## Textauszug
* * * *

Wenn ich das Fenster minimiere, schiebt es mir den Footer wieder über den Rest der Seite. er bleibt also feste am unteren Rand kleben. 

Die rosa Flächen sind da, um den Inhalt nicht hinterm Footer verschinden zu lassen, wenn es zu viel wird. Die Farbe kommt da nacher natürlich wieder raus.


Was mich bei meinem Code auch noch stört, ist, dass nur der Div mit dem Inhalt mitwächst. Der Rest, einschließllich des wrapper Divs bleiben unverändert.


----------



## versuch13 (26. April 2006)

He, ich hoffe ich habe dich richtig verstanden. Google mal nach "einmal erdgeschoß bitte".

Gruß


----------



## fanste (26. April 2006)

Das ist ja schonmal nicht schlecht. Nur der IE scheint da mal wieder aus der Reihe zu tanzen.


----------



## Maik (26. April 2006)

fanste hat gesagt.:
			
		

> Was mich bei meinem Code auch noch stört, ist, dass nur der Div mit dem Inhalt mitwächst. Der Rest, einschließllich des wrapper Divs bleiben unverändert.

* * * *

## Datenauszug
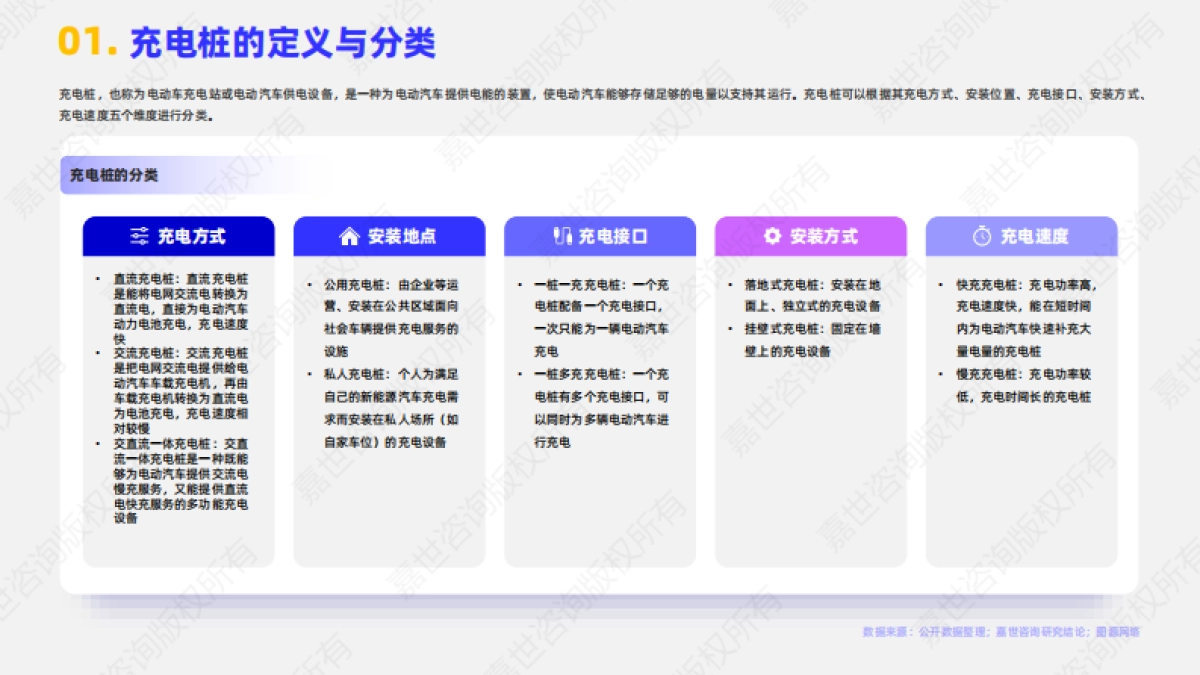Select the sliders icon on 充电方式 header
Viewport: 1200px width, 675px height.
(x=140, y=237)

* * * *

## Aufgaben
1. Gib die Forendiskussion beginnend bei "Die rosa Flächen" und endend bei "natürlich wieder raus." erneut wieder und tausche dabei "rosa" gegen "gelben".
2. Welcher Browser tanzt laut fanste in der Forendiskussion wieder aus der Reihe?
Die Auflistung ist eigenständiges Material und gehört nicht zur Forendiskussion.

## Lösungen
1.
Die gelben Flächen sind da, um den Inhalt nicht hinterm Footer verschinden zu lassen, wenn es zu viel wird. Die Farbe kommt da nacher natürlich wieder raus.

2. Der IE.